→ TEXT SEGMENT
'''

Home Affairs Committee - Drugs: Breaking the CycleWritten evidence submitted by Mick Humphreys (DP161)

1. This covering letter is my response to a call for written evidence for the Home Affairs Select Committee (HASC) dated 11 November 2011 whose deadline was extended to 7 February 2012 by your e mail dated 20 January 2012.

2. My submission deals with the last paragraph that your webpage which says that the HASC will consider, namely:

2.1.1“Whether detailed consideration ought to be given to alternative ways of tackling the drugs dilemma, as recommended by the Select Committee in 2002 (The Government’s Drugs Policy: Is It Working?, HC 318, 2001–02) and the Justice Committee’s 2010 Report on justice reinvestment (Cutting crime: the case for justice reinvestment, HC 94, 2009–10).”

3. I and my wife, Hope Humphreys, both provided written evidence to the HASC committee in 2002.1 One of us was invited by them to give oral evidence as well. My wife did so.2 All this is recorded in the HASC Reports HC 318-I to III dated 9 May 2002.

4. As instructed I attach a memorandum containing my current submission. It is similar to my 2002 because nothing much has been done to improve our drug laws. Nor have many of the important recommendations contained in the HASC HC 318 Volume I been implemented.

5. We are both prepared to give oral evidence if required.

'''

(Items from a data source)

'''

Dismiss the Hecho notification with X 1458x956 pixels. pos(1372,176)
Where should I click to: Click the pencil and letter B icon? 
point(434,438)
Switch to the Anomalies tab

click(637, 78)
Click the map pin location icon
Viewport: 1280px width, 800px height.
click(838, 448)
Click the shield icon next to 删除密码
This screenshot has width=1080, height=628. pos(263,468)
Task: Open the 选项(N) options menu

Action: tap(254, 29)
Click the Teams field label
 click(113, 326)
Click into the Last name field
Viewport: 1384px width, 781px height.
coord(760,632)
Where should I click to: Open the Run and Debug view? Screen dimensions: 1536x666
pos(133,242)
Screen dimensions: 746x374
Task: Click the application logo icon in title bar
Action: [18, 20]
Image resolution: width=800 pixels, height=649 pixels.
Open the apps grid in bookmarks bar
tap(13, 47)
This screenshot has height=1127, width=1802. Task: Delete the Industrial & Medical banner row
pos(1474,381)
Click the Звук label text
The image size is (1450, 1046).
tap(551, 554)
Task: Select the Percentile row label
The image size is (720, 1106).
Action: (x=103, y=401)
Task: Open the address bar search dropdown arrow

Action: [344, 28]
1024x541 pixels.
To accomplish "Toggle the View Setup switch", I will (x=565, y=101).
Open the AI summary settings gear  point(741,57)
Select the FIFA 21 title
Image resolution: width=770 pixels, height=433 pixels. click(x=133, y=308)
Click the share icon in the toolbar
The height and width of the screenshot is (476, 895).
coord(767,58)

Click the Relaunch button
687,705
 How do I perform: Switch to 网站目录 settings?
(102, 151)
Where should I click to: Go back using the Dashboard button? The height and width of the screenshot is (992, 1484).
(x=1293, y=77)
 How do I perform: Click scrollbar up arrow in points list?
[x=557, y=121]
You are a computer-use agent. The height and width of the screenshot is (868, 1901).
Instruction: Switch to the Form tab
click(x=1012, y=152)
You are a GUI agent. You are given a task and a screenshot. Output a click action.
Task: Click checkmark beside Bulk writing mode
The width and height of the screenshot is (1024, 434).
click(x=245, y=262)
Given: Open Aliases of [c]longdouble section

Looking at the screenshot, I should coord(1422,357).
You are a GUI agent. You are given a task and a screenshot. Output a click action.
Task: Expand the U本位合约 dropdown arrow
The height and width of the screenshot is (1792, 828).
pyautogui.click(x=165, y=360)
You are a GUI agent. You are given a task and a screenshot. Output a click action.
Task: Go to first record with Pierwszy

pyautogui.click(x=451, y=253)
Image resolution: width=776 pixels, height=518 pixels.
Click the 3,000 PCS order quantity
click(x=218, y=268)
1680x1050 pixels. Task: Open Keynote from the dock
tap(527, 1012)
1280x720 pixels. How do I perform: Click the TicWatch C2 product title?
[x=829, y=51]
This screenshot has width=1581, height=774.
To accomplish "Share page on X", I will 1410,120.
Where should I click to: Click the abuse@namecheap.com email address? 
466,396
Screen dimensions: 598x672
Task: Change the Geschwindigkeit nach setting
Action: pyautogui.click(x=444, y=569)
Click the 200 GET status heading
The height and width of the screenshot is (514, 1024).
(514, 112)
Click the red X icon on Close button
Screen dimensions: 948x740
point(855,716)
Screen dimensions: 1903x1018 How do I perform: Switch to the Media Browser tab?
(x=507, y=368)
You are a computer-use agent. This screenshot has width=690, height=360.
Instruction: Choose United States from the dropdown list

'''

→ ABOUT THIS EXERCISE
Continue the covering letter submitting written evidence on drugs policy, starting after its last numbered paragraph.

→ WRITTEN RESPONSE
Attachment: Current memorandum for this Report dated 23 January 2012 by Mick Humphreys.3

Executive Summary

1. All the items that the website lists for consideration by the HASC deal with important details, none of which, except the first and last will have any significant effect on dealing with the fundamental issues needed by an effective drugs strategy.

2. Since the first UN Convention came into force in 1961 the universal demand for drugs has increased massively. It has now more or less stabilised at an unacceptably high level.

3. Nothing will change to improve our drugs problems until the monopoly for the production, supply and distribution of all drugs is taken away from those defined as criminals by our drug laws, and brought under effective legal control.

4. When effective legal drugs supply systems displace the criminal system, the possession, use and supply of drugs by consumers will become legal. This inevitable consequence will require our drug laws and the three UN Conventions to be re-written.

5. Once currently proscribed drugs become legally available it will be possible to regulate their purity and safety and the threats posed by drugs laws on consumers will be lifted. This will enable those who are addicted or afflicted by drugs to obtain help and medical assistance without fear either from the law or their suppliers.

6. The financial cost of introducing a legal supply system will be high as will the cost of treatment needed by some users. This will be more than matched by the financial savings made in: reduced enforcement and imprisonment and massive savings made in reduced drugs-related crime and misery.

Brief Introduction

7. I have been campaigning, with my wife Hope Humphreys, since 1995 for our drugs laws to be changed effectively. Nothing really effective at all has been done by Parliament to achieve this.

8. We have both been members of Transform now the Transforms Drugs Policy Foundation (TDPF) since it was founded and we agree in almost every respect with what they advocate. We are completely independent and receive no support, financial or otherwise, from any source whatsoever.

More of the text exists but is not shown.